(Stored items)
== == ==

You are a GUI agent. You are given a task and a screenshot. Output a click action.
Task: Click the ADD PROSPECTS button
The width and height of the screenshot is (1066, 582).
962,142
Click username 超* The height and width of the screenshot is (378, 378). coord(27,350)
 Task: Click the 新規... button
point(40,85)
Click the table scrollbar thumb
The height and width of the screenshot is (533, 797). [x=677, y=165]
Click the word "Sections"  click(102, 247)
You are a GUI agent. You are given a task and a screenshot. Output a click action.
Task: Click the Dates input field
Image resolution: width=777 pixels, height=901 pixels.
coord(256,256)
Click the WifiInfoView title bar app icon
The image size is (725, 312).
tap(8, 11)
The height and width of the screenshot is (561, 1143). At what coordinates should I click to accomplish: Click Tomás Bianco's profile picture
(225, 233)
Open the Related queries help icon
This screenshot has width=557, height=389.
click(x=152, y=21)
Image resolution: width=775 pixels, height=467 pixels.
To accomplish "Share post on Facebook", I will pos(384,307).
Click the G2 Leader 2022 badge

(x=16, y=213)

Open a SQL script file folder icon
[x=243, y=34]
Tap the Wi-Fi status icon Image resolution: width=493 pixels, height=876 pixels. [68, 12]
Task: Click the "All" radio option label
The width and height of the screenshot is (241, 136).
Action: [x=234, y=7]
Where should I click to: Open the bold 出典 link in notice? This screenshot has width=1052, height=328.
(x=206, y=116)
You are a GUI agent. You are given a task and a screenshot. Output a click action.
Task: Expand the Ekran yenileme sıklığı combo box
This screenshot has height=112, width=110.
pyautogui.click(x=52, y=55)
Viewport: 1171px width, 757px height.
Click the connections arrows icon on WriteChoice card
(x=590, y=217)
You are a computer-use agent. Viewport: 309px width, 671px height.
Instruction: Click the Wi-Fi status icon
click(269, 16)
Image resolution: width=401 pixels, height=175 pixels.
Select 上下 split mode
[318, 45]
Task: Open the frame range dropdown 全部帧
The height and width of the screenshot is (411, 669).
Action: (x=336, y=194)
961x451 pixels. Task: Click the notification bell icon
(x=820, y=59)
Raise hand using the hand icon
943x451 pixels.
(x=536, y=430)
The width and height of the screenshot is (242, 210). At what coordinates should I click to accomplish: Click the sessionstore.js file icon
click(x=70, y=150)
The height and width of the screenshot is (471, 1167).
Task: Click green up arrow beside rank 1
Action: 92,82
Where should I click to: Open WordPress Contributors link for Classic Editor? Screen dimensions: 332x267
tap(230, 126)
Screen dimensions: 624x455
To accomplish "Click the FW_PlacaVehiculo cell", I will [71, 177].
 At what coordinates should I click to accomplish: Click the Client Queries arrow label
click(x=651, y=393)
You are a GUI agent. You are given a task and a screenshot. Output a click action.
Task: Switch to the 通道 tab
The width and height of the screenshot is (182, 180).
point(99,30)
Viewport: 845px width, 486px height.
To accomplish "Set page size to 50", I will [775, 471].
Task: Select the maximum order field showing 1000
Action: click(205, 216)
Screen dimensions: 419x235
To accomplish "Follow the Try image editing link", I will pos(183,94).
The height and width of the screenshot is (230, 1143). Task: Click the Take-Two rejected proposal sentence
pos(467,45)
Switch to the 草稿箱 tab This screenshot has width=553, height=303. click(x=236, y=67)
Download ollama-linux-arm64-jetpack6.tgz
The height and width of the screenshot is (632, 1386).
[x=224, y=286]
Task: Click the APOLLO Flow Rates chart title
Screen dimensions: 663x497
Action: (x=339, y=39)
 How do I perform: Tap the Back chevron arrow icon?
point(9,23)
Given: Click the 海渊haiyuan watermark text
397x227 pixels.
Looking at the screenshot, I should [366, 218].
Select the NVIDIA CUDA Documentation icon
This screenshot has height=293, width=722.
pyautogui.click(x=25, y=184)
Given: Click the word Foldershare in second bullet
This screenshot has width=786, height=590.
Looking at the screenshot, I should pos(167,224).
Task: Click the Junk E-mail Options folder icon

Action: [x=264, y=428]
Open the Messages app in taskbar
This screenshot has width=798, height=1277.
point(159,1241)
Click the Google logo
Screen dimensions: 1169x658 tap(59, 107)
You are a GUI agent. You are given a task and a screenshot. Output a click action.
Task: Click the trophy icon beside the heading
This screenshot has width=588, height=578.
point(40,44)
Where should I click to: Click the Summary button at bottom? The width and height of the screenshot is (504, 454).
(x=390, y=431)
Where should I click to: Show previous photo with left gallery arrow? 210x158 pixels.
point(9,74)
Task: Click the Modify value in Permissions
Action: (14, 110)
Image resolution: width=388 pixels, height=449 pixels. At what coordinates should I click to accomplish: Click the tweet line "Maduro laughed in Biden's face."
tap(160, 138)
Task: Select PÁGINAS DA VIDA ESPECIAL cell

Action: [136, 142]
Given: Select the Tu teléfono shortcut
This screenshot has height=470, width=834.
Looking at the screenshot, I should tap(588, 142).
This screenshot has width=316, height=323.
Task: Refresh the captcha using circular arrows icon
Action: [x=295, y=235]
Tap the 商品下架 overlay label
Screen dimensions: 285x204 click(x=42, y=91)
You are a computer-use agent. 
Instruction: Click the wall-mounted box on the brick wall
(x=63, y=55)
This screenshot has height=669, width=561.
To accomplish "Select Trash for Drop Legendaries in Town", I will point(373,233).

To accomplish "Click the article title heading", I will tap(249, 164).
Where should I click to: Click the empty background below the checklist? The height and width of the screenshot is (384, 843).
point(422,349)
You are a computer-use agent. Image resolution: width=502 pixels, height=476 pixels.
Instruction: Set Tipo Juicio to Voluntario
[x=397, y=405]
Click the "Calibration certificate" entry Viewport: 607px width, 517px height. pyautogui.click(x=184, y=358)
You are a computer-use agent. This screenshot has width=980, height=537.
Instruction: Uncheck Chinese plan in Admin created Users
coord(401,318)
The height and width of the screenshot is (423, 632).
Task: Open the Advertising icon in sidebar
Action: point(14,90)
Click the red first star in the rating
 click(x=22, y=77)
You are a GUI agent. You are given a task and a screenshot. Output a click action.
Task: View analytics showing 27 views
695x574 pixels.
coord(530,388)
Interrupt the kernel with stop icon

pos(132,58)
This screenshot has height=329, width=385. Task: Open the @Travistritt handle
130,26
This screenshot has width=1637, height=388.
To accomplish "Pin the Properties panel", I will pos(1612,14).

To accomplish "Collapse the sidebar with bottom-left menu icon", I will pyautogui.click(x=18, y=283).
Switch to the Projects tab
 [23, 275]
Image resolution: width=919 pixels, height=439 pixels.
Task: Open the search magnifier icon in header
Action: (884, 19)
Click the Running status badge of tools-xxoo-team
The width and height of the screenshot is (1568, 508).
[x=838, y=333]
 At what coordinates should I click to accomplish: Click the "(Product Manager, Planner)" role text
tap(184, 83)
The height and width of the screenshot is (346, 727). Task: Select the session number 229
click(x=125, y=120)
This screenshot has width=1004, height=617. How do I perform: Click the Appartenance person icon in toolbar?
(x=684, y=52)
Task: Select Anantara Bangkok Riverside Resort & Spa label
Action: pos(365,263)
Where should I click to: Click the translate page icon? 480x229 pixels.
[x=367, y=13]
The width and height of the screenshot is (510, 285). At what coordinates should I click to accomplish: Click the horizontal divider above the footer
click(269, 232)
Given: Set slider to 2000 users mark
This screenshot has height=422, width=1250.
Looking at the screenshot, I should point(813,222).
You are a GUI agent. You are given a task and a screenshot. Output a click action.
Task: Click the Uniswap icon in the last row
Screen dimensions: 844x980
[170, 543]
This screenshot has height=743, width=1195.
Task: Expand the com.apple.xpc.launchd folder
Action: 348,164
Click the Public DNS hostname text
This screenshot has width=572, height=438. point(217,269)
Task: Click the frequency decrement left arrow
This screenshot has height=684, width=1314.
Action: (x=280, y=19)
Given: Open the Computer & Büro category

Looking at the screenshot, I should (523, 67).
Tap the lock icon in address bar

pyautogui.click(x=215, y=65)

== == ==

[Task goal]
Please transcribe only the lines in the records above running from the line that has "Select 上下 split mode" through the line that has "Raise hand using the hand icon", both included, exactly as they appear.

[Exercise answer]
Select 上下 split mode
[318, 45]
Task: Open the frame range dropdown 全部帧
The height and width of the screenshot is (411, 669).
Action: (x=336, y=194)
961x451 pixels. Task: Click the notification bell icon
(x=820, y=59)
Raise hand using the hand icon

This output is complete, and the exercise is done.